Most energy suppliers have signed up to the Energy Switch Guarantee, a voluntary industry initiative set up by Energy UK, the trade association for the energy industry, which aims to make switching faster and “hassle-free.” If the supplier you’re moving to has signed up to the initiative, your switch should be completed within 21 days of you requesting it. If you’re switching to a supplier that doesn’t belong to the Energy Switch Guarantee, your switch should still take around three weeks, although some suppliers may take longer than this. Find out more about how the Energy Switch Guarantee works here.
If you change your mind about switching, you have 14 days to cancel from the date you agreed your new contract. If you do cancel, you will remain with your current supplier.
What happens if something goes wrong with my energy switch?
If your switch is taking longer than you were told, or if there’s any other kind of problem, complain to your energy company first.
If something does go wrong, you might be entitled to compensation. New requirements from Ofgem due to be introduced on May 1, mean that customers will receive an automatic £30 payment from suppliers if they are switched by mistake, if their switch takes longer than 15 working days, or if their final bill (from the supplier they are leaving) doesn’t arrive within six weeks. Find out more about customer compensation if something goes wrong here.
If your provider fails to sort out your issue within eight weeks of you making a complaint, you can contact the Energy Ombudsman to help you resolve things. If the Ombudsman finds in your favour, the company must take steps to put things right. You can get hold of the Energy Ombudsman here, or by telephone on 0330 440 1624. Even before the eight weeks are up, as the costs of arbitration by the Ombudsman are borne by the energy company, sometimes the mere threat of going to them will prompt the company to escalate your complaint.
Are there any other ways to reduce my energy bills?
Switching energy suppliers isn’t the only way to reduce your gas and electricity costs. Looking at ways you can be more energy efficient around your home can also reap financial rewards. Audrey Gallacher, interim chief executive at Energy UK, said: “While switching can be a way to save money, the best way to save money in the longer term is through energy efficiency.

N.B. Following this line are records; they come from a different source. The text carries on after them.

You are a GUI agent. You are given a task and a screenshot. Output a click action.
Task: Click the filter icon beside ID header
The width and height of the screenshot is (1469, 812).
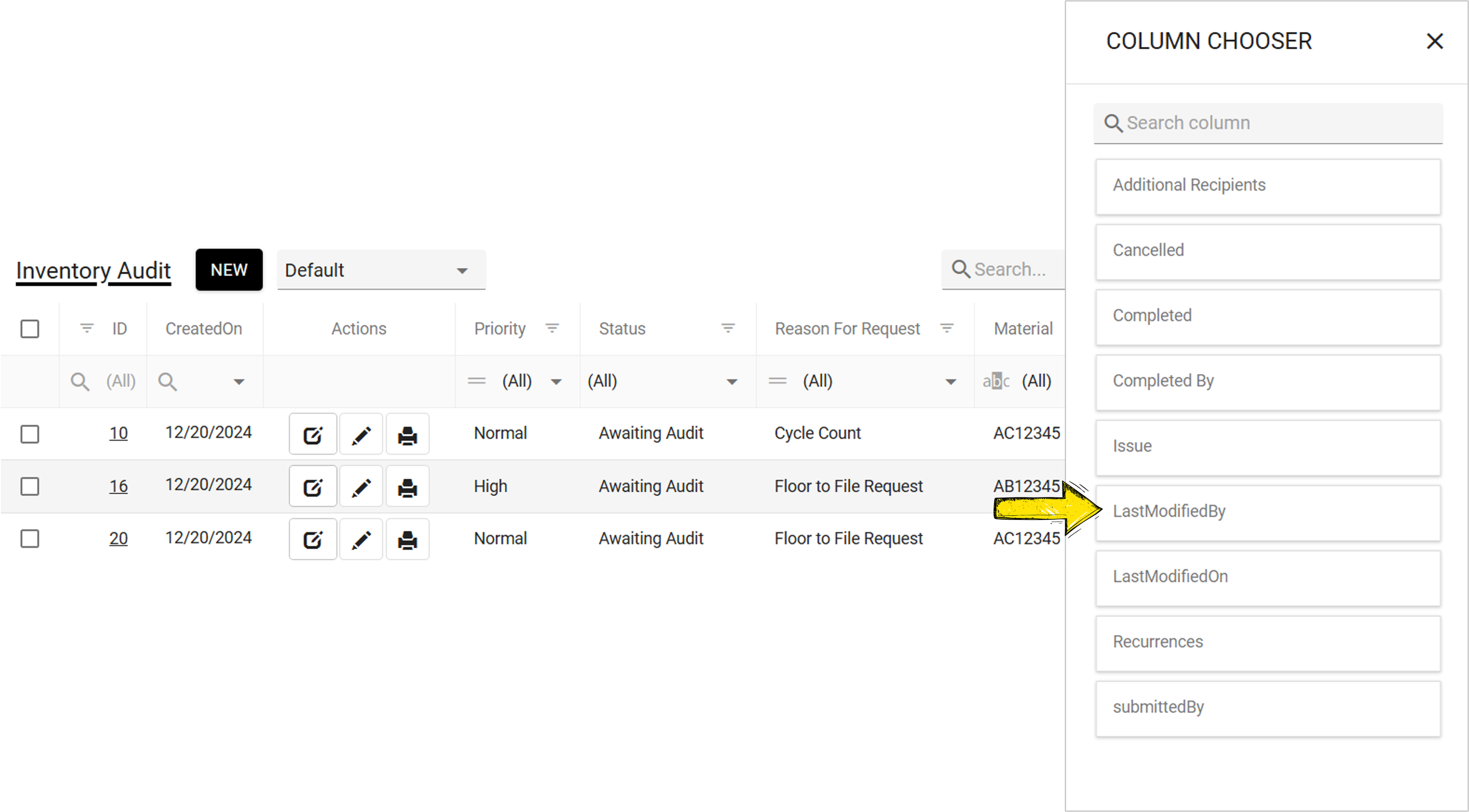click(87, 328)
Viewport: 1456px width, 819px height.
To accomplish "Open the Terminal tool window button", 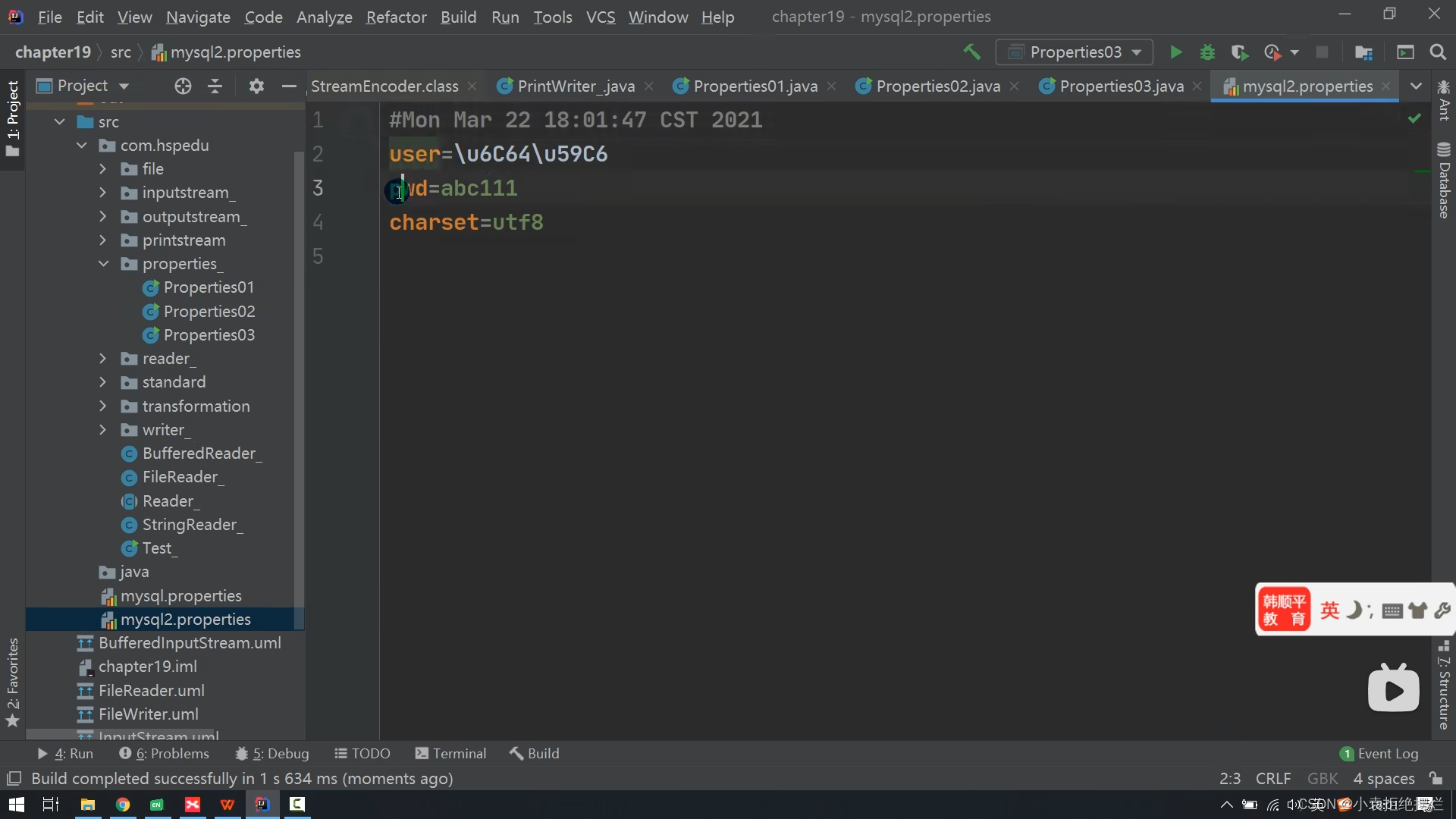I will pyautogui.click(x=451, y=753).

So, while we are managing the challenges thrown at us from the current lockdown, I’d encourage people to consider whether they could be saving money by being more energy efficient and help the environment at the same time.”
Quick tips such as using low energy light bulbs, turning electrical devices off (rather than on standby) and using less water in the kettle each time can all add up to big savings. You can find out other ways to be more energy efficient in our article Save money on your energy bills.
What happens if my energy supplier goes bust?
If your energy supplier goes bust, any credit balance you have with them is protected and guaranteed by the energy regulator, which will then assign a new energy supplier.Your energy supply won’t be disrupted and won’t notice any change, other than being notified about your new supplier.
Can I switch energy providers if I’m on a prepayment meter?
Don’t assume you won’t be able to switch energy suppliers if you have a prepayment meter.With this type of meter, you pay up front for your energy before you actually use it. This is usually done by adding money to a ‘key’ or smart card, which you then insert into the meter.
If you have a standard credit meter, you are usually billed monthly or quarterly based on meter readings which are shown on your meter either in dial or digital form. Your energy supplier will usually send a meter reader to your home once or twice a year to check your meter readings are up to date and accurate.
You can still switch suppliers if you have a prepayment meter, as long as you don’t have more than £500 of debt owing on the meter. However, the best energy deals are usually only available to people with credit meters, so it might be worth asking your existing supplier if you can switch over to one.